### THE INPUT
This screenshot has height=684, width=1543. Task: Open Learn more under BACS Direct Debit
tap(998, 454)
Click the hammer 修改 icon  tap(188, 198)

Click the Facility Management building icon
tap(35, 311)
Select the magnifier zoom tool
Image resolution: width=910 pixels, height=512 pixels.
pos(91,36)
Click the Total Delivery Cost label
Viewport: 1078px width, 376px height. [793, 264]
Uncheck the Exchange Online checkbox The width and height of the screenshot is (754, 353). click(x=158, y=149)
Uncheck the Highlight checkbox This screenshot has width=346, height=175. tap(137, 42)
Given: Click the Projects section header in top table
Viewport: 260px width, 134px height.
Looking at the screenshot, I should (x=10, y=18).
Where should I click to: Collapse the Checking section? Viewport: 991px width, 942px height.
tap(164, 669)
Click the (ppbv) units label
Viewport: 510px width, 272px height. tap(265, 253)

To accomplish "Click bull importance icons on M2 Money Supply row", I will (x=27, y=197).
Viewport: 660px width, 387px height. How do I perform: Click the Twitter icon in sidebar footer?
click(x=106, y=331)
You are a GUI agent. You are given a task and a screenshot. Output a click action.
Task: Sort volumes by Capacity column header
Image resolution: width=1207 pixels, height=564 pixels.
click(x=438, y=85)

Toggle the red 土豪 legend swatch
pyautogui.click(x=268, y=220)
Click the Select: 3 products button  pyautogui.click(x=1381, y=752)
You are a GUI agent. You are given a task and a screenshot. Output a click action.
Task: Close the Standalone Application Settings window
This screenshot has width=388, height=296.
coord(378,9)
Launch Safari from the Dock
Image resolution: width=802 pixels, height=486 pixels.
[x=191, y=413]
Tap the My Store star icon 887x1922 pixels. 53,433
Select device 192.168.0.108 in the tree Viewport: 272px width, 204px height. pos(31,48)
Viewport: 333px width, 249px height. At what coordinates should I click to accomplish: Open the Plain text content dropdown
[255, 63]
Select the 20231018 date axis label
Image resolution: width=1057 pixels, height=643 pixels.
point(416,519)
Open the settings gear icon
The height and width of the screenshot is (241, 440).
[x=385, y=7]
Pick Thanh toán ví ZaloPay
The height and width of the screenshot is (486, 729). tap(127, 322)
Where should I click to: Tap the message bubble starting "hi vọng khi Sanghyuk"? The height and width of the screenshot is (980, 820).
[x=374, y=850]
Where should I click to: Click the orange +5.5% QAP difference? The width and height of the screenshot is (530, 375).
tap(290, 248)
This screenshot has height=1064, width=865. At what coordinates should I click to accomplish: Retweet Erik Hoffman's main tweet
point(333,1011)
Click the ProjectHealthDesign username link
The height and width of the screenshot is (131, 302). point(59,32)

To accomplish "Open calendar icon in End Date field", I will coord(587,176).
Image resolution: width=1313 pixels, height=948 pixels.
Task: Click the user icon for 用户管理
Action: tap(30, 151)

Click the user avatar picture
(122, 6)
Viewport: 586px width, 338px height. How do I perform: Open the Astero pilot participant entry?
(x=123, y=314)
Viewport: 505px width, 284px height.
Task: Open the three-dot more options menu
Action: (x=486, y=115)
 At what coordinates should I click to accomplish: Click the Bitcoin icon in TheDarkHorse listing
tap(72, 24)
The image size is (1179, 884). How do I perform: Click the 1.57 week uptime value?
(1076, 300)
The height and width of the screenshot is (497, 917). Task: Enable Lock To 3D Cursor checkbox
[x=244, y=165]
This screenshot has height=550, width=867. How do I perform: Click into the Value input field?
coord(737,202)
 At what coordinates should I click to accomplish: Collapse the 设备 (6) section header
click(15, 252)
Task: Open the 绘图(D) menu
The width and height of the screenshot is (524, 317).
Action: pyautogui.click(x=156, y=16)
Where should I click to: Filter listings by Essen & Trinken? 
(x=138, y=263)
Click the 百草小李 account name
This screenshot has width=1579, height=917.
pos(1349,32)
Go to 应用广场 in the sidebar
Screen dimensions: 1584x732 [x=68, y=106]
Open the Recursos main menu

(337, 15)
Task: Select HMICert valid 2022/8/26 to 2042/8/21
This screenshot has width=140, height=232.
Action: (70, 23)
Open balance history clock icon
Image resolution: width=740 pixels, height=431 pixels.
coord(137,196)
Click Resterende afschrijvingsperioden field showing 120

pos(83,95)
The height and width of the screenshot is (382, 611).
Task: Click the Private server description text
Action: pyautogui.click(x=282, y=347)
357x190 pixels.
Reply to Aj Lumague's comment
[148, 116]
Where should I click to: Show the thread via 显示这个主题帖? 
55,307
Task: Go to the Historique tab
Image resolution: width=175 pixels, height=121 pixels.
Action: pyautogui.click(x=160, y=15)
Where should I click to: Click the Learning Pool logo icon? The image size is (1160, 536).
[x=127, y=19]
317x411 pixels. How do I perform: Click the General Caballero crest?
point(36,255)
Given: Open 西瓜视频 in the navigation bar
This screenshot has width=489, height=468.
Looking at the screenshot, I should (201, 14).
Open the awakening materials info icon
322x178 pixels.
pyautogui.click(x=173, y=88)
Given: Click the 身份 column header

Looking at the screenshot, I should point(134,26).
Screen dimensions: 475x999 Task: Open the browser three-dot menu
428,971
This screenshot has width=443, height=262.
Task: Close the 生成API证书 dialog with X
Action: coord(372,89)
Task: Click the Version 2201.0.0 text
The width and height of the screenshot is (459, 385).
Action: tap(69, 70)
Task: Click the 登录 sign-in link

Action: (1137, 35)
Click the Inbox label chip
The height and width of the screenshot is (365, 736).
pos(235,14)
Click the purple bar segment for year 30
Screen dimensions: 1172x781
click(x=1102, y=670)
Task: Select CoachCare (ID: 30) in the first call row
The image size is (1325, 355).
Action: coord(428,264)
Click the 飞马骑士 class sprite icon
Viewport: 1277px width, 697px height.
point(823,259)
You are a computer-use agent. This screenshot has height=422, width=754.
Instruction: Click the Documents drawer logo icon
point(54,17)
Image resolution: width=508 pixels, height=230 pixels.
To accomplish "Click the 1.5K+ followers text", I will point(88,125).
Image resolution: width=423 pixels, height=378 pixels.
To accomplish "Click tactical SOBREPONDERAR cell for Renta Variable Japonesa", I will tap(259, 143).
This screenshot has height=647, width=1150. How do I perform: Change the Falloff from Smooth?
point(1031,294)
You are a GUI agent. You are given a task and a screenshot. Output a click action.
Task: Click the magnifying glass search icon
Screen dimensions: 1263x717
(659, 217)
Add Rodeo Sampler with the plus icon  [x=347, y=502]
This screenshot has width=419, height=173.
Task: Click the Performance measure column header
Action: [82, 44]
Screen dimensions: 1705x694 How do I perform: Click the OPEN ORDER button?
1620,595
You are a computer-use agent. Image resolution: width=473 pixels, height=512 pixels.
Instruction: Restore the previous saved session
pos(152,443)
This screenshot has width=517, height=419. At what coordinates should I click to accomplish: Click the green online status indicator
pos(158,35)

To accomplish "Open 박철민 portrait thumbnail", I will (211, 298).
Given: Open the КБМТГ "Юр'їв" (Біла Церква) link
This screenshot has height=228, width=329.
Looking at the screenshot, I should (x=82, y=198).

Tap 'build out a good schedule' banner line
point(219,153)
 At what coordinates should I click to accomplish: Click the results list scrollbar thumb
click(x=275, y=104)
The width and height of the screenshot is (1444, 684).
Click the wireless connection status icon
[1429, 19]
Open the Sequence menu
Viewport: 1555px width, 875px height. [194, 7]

### REQUIRED WORK
Rewrite every row above, swapping each occurrence of "GUI agent" for "desktop automation agent" and leaving everything else as it is.

### ANSWER TO THE EXERCISE
This screenshot has height=684, width=1543. Task: Open Learn more under BACS Direct Debit
tap(998, 454)
Click the hammer 修改 icon  tap(188, 198)

Click the Facility Management building icon
tap(35, 311)
Select the magnifier zoom tool
Image resolution: width=910 pixels, height=512 pixels.
pos(91,36)
Click the Total Delivery Cost label
Viewport: 1078px width, 376px height. [793, 264]
Uncheck the Exchange Online checkbox The width and height of the screenshot is (754, 353). click(x=158, y=149)
Uncheck the Highlight checkbox This screenshot has width=346, height=175. tap(137, 42)
Given: Click the Projects section header in top table
Viewport: 260px width, 134px height.
Looking at the screenshot, I should (x=10, y=18).
Where should I click to: Collapse the Checking section? Viewport: 991px width, 942px height.
tap(164, 669)
Click the (ppbv) units label
Viewport: 510px width, 272px height. tap(265, 253)

To accomplish "Click bull importance icons on M2 Money Supply row", I will (x=27, y=197).
Viewport: 660px width, 387px height. How do I perform: Click the Twitter icon in sidebar footer?
click(x=106, y=331)
You are a desktop automation agent. You are given a task and a screenshot. Output a click action.
Task: Sort volumes by Capacity column header
Image resolution: width=1207 pixels, height=564 pixels.
click(x=438, y=85)

Toggle the red 土豪 legend swatch
pyautogui.click(x=268, y=220)
Click the Select: 3 products button  pyautogui.click(x=1381, y=752)
You are a desktop automation agent. You are given a task and a screenshot. Output a click action.
Task: Close the Standalone Application Settings window
This screenshot has width=388, height=296.
coord(378,9)
Launch Safari from the Dock
Image resolution: width=802 pixels, height=486 pixels.
[x=191, y=413]
Tap the My Store star icon 887x1922 pixels. 53,433
Select device 192.168.0.108 in the tree Viewport: 272px width, 204px height. pos(31,48)
Viewport: 333px width, 249px height. At what coordinates should I click to accomplish: Open the Plain text content dropdown
[255, 63]
Select the 20231018 date axis label
Image resolution: width=1057 pixels, height=643 pixels.
point(416,519)
Open the settings gear icon
The height and width of the screenshot is (241, 440).
[x=385, y=7]
Pick Thanh toán ví ZaloPay
The height and width of the screenshot is (486, 729). tap(127, 322)
Where should I click to: Tap the message bubble starting "hi vọng khi Sanghyuk"? The height and width of the screenshot is (980, 820).
[x=374, y=850]
Where should I click to: Click the orange +5.5% QAP difference? The width and height of the screenshot is (530, 375).
tap(290, 248)
This screenshot has height=1064, width=865. At what coordinates should I click to accomplish: Retweet Erik Hoffman's main tweet
point(333,1011)
Click the ProjectHealthDesign username link
The height and width of the screenshot is (131, 302). point(59,32)

To accomplish "Open calendar icon in End Date field", I will coord(587,176).
Image resolution: width=1313 pixels, height=948 pixels.
Task: Click the user icon for 用户管理
Action: tap(30, 151)

Click the user avatar picture
(122, 6)
Viewport: 586px width, 338px height. How do I perform: Open the Astero pilot participant entry?
(x=123, y=314)
Viewport: 505px width, 284px height.
Task: Open the three-dot more options menu
Action: (x=486, y=115)
 At what coordinates should I click to accomplish: Click the Bitcoin icon in TheDarkHorse listing
tap(72, 24)
The image size is (1179, 884). How do I perform: Click the 1.57 week uptime value?
(1076, 300)
The height and width of the screenshot is (497, 917). Task: Enable Lock To 3D Cursor checkbox
[x=244, y=165]
This screenshot has height=550, width=867. How do I perform: Click into the Value input field?
coord(737,202)
 At what coordinates should I click to accomplish: Collapse the 设备 (6) section header
click(15, 252)
Task: Open the 绘图(D) menu
The width and height of the screenshot is (524, 317).
Action: pyautogui.click(x=156, y=16)
Where should I click to: Filter listings by Essen & Trinken? 
(x=138, y=263)
Click the 百草小李 account name
This screenshot has width=1579, height=917.
pos(1349,32)
Go to 应用广场 in the sidebar
Screen dimensions: 1584x732 [x=68, y=106]
Open the Recursos main menu

(337, 15)
Task: Select HMICert valid 2022/8/26 to 2042/8/21
This screenshot has width=140, height=232.
Action: (70, 23)
Open balance history clock icon
Image resolution: width=740 pixels, height=431 pixels.
coord(137,196)
Click Resterende afschrijvingsperioden field showing 120

pos(83,95)
The height and width of the screenshot is (382, 611).
Task: Click the Private server description text
Action: pyautogui.click(x=282, y=347)
357x190 pixels.
Reply to Aj Lumague's comment
[148, 116]
Where should I click to: Show the thread via 显示这个主题帖? 
55,307
Task: Go to the Historique tab
Image resolution: width=175 pixels, height=121 pixels.
Action: pyautogui.click(x=160, y=15)
Where should I click to: Click the Learning Pool logo icon? The image size is (1160, 536).
[x=127, y=19]
317x411 pixels. How do I perform: Click the General Caballero crest?
point(36,255)
Given: Open 西瓜视频 in the navigation bar
This screenshot has width=489, height=468.
Looking at the screenshot, I should (201, 14).
Open the awakening materials info icon
322x178 pixels.
pyautogui.click(x=173, y=88)
Given: Click the 身份 column header

Looking at the screenshot, I should point(134,26).
Screen dimensions: 475x999 Task: Open the browser three-dot menu
428,971
This screenshot has width=443, height=262.
Task: Close the 生成API证书 dialog with X
Action: coord(372,89)
Task: Click the Version 2201.0.0 text
The width and height of the screenshot is (459, 385).
Action: tap(69, 70)
Task: Click the 登录 sign-in link

Action: (1137, 35)
Click the Inbox label chip
The height and width of the screenshot is (365, 736).
pos(235,14)
Click the purple bar segment for year 30
Screen dimensions: 1172x781
click(x=1102, y=670)
Task: Select CoachCare (ID: 30) in the first call row
The image size is (1325, 355).
Action: coord(428,264)
Click the 飞马骑士 class sprite icon
Viewport: 1277px width, 697px height.
point(823,259)
You are a computer-use agent. This screenshot has height=422, width=754.
Instruction: Click the Documents drawer logo icon
point(54,17)
Image resolution: width=508 pixels, height=230 pixels.
To accomplish "Click the 1.5K+ followers text", I will point(88,125).
Image resolution: width=423 pixels, height=378 pixels.
To accomplish "Click tactical SOBREPONDERAR cell for Renta Variable Japonesa", I will tap(259, 143).
This screenshot has height=647, width=1150. How do I perform: Change the Falloff from Smooth?
point(1031,294)
You are a desktop automation agent. You are given a task and a screenshot. Output a click action.
Task: Click the magnifying glass search icon
Screen dimensions: 1263x717
(659, 217)
Add Rodeo Sampler with the plus icon  [x=347, y=502]
This screenshot has width=419, height=173.
Task: Click the Performance measure column header
Action: [82, 44]
Screen dimensions: 1705x694 How do I perform: Click the OPEN ORDER button?
1620,595
You are a computer-use agent. Image resolution: width=473 pixels, height=512 pixels.
Instruction: Restore the previous saved session
pos(152,443)
This screenshot has width=517, height=419. At what coordinates should I click to accomplish: Click the green online status indicator
pos(158,35)

To accomplish "Open 박철민 portrait thumbnail", I will (211, 298).
Given: Open the КБМТГ "Юр'їв" (Біла Церква) link
This screenshot has height=228, width=329.
Looking at the screenshot, I should (x=82, y=198).

Tap 'build out a good schedule' banner line
point(219,153)
 At what coordinates should I click to accomplish: Click the results list scrollbar thumb
click(x=275, y=104)
The width and height of the screenshot is (1444, 684).
Click the wireless connection status icon
[1429, 19]
Open the Sequence menu
Viewport: 1555px width, 875px height. [194, 7]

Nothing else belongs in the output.